With 20-plus mills, the denim industry in the past few years has become a strong backward linkage for the Bangladeshi exporters of jeans and other denim wears, who account for more than one-third of the country’s $15 billion plus apparel exports.
Rahamat said the problems being faced by the denim industry were created by the cotton and yarn crisis of the past several months. ‘With the country’s total dependence on imported cotton, denim-makers even braced themselves for more severe impacts of the volatile supplies and record price hike of cotton on the global market,’ he said.
‘Having cheaper and local stocks of cotton, denim-makers of China, Pakistan, and India have been cashing in on the sorry state of their competitors in Bangladesh are in,’ said Rahamat. ‘Since the relaxed EU Rules of Origin came in to effect on January 1, local denim wear manufacturers are procuring more fabrics from abroad and the foreign importers are also insisting that they should do so.’
The relaxed EU Rules of Origin allows made-in-Bangladesh garments, even made with imported fabrics, to enjoy zero-duty entry to EU markets, escaping the previous 12.50 per cent duty.
A top Bangladeshi official at a multinational apparel buying house told New Age that some US and EU importers in recent weeks had cancelled a significant quantity of orders made to Bangladeshi suppliers and diverted those to Pakistan and other sources.
‘As supply of cotton got disrupted in Bangladesh, a huge gap between the yarn prices in Bangladesh and Pakistan has emerged, with which Pakistani suppliers, who had previously been shortage of orders, are now attracting the EU and US importers,’ said the official, whose company’s sourcing in Bangladesh for EU and US retailers amounts to more than $100 million.
The official predicted that, with the impacts of the ongoing problems in the denim and knitwear sectors, Bangladesh would see a significant decline in garment export growth from May onward.
Bangladesh Knitwear Manufacturers’ and Exporters’ Association vice-president Habibur Rahman admitted that they had been informed about the diversion of some orders from Bangladesh to India last month.
‘When major category yarn’s price crossed $7 per kilogram a month back, some importers opted for sourcing from India due to better supply and price of yarns there with shorter lead-time,’ he pointed out.
Bangladesh Garment Manufacturers’ and Exporters’ Association former president Anwar-Ul-Alam Chowdhury Parvez said the problems faced by Bangladeshi denim-makers had intensified as Chinese suppliers were behaving unpredictably in recent weeks, slashing the price of their fabric significantly, that made Bangladeshi fabric further uncompetitive.
He, however, said the trend, like a depression in denim-makers’ business and diversions of some business from local knitwear-makers, was temporary.

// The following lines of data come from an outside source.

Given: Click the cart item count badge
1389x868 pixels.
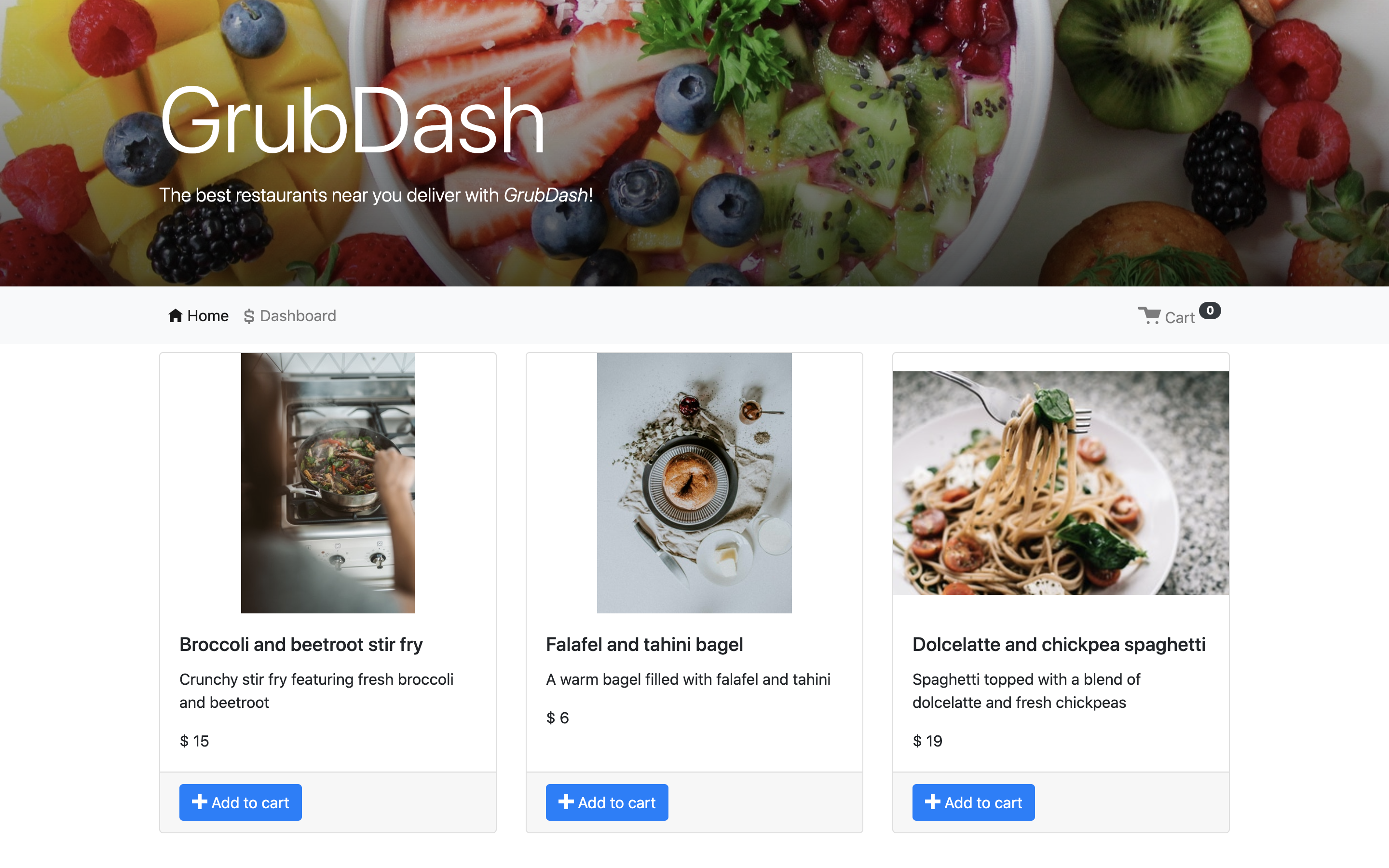Looking at the screenshot, I should click(1210, 311).
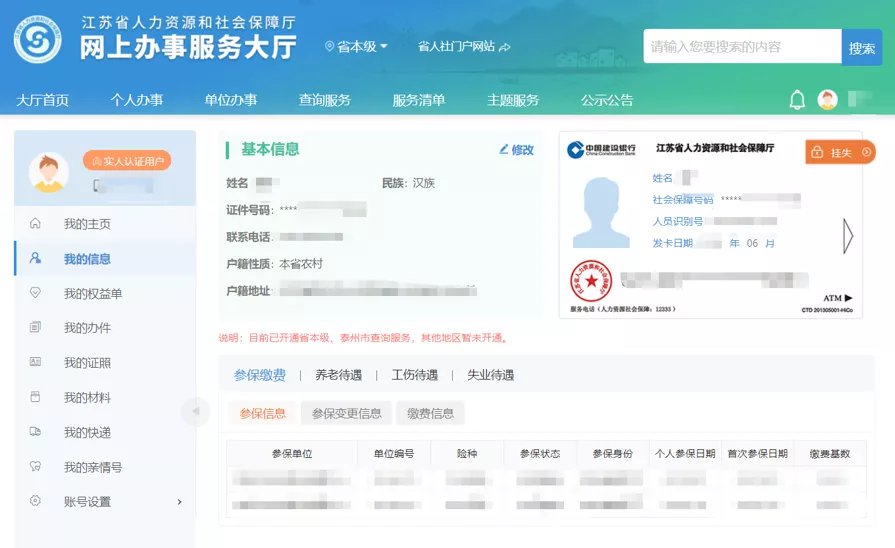Select the 缴费信息 sub-tab
Image resolution: width=895 pixels, height=548 pixels.
point(429,413)
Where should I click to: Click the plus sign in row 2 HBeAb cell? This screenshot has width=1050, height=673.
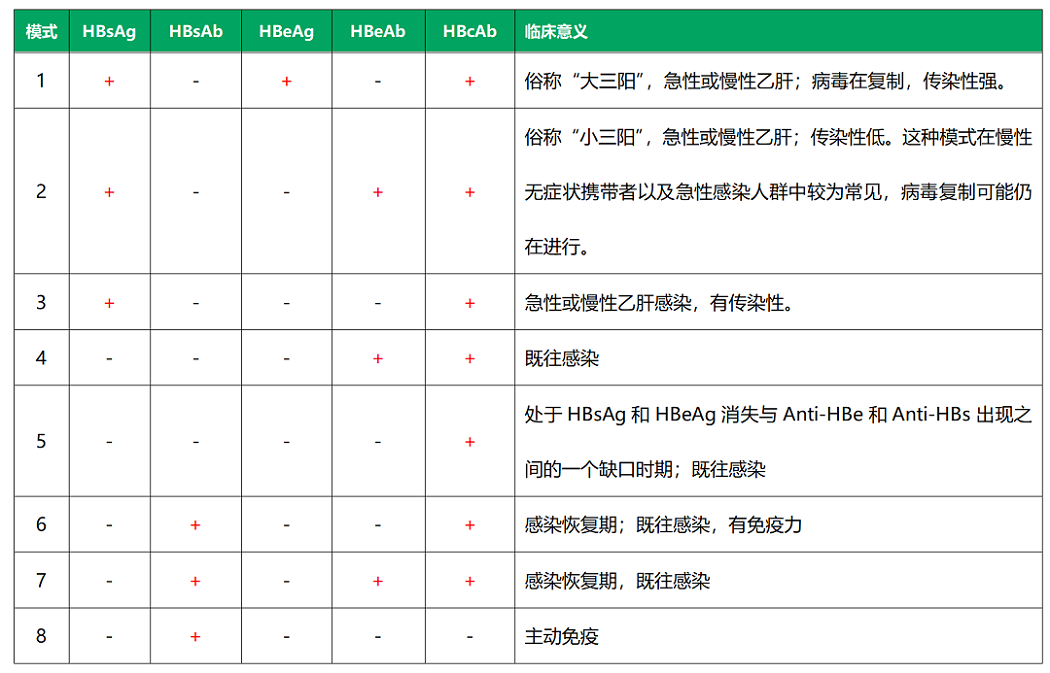(377, 191)
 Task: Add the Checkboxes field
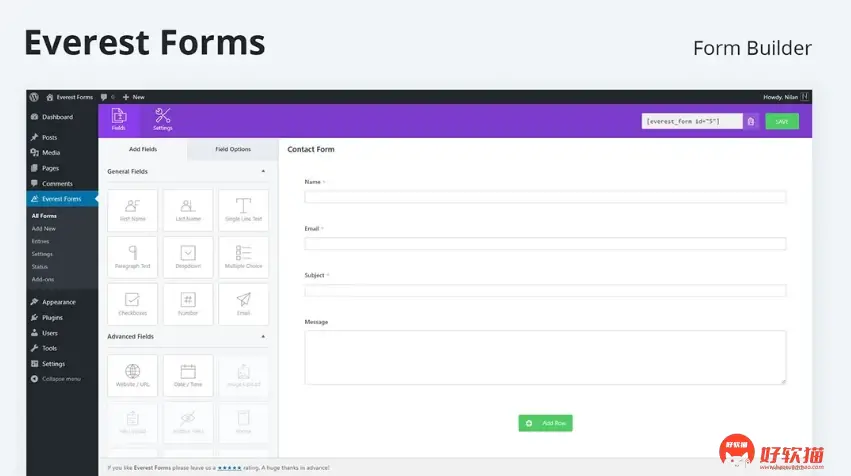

But he said such an unexpected phenomenon should be tackled prudently by both the government and the industry.
He suggested that the government should arrange for enhanced cash subsidy for the local fabric manufacturers immediately to help them survive this transitional period.
As global cotton price is on the wane, industry watchers, including Parvez and Rahamat, also expressed optimism about the industry making a rebound in the near future.
They foresees that, with the much-hyped increase of yields and arrivals of major cotton crops on global market in August, the cotton prices will fall again and the difference between Bangladesh and its competing counties in procurement cost of cotton will be reduced.
Bangladeshi denim makers and apparel exporters expect the cotton and yarn prices to come down to the level same as in other competing countries within the next six months. They are confident that Bangladeshi suppliers will regain their lead in terms of overall competitiveness.